(Saved entries)
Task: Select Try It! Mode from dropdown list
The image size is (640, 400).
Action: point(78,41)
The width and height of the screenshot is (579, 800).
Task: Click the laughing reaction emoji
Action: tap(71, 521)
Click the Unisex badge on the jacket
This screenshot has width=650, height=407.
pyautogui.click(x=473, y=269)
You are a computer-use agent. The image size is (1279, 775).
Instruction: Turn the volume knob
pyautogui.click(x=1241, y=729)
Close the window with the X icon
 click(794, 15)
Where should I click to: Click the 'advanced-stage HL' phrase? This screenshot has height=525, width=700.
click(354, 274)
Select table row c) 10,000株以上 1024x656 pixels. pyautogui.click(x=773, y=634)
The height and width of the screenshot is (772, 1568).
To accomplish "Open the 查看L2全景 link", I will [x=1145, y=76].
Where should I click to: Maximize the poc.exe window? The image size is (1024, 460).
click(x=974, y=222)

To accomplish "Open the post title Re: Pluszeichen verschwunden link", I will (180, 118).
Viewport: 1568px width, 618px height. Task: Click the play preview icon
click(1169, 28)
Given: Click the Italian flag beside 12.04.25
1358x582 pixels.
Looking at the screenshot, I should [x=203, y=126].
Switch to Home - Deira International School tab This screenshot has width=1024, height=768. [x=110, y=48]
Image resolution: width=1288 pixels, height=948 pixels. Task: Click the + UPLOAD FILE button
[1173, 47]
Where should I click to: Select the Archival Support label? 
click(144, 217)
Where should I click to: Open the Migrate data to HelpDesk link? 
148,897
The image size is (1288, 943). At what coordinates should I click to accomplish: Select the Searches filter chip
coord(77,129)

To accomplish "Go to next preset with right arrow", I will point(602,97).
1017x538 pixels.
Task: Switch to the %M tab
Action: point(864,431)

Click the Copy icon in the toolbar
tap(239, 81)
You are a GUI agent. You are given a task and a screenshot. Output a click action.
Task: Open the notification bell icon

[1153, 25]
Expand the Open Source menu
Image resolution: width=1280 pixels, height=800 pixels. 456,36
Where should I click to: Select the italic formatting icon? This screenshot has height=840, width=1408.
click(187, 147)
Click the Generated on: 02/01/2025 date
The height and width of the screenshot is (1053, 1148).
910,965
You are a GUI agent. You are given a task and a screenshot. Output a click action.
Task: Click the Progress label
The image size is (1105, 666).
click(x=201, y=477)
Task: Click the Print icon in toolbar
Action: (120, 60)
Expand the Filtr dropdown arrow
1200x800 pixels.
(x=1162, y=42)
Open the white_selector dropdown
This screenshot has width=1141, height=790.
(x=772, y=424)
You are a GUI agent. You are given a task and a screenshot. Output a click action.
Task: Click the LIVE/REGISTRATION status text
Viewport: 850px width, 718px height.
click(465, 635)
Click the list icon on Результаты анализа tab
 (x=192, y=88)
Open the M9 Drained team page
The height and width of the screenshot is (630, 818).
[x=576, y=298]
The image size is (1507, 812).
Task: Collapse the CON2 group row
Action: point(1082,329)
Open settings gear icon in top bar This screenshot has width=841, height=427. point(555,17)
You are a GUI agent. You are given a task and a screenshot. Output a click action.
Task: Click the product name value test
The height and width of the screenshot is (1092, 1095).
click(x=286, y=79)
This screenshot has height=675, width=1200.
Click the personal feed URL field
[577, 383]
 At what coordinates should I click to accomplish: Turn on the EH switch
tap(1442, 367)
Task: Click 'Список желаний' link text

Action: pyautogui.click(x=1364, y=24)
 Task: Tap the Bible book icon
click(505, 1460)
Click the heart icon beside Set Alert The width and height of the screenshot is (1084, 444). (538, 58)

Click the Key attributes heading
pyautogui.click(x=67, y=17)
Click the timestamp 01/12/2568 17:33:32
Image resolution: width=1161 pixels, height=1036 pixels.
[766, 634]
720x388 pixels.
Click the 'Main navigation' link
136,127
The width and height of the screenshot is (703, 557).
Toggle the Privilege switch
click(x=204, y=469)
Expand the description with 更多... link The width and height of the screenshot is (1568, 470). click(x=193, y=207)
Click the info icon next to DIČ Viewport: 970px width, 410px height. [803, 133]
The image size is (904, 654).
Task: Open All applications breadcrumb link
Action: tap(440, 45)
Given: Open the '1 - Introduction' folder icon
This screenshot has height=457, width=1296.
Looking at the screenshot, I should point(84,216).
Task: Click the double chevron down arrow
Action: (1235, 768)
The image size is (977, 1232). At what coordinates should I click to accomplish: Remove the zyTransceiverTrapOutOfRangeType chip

**WORK TO BE COMPLETED**
Copy each line of the entries that includes the word "beside".

**SOLUTION TO THE PROBLEM**
Given: Click the Italian flag beside 12.04.25
Click the heart icon beside Set Alert The width and height of the screenshot is (1084, 444). (538, 58)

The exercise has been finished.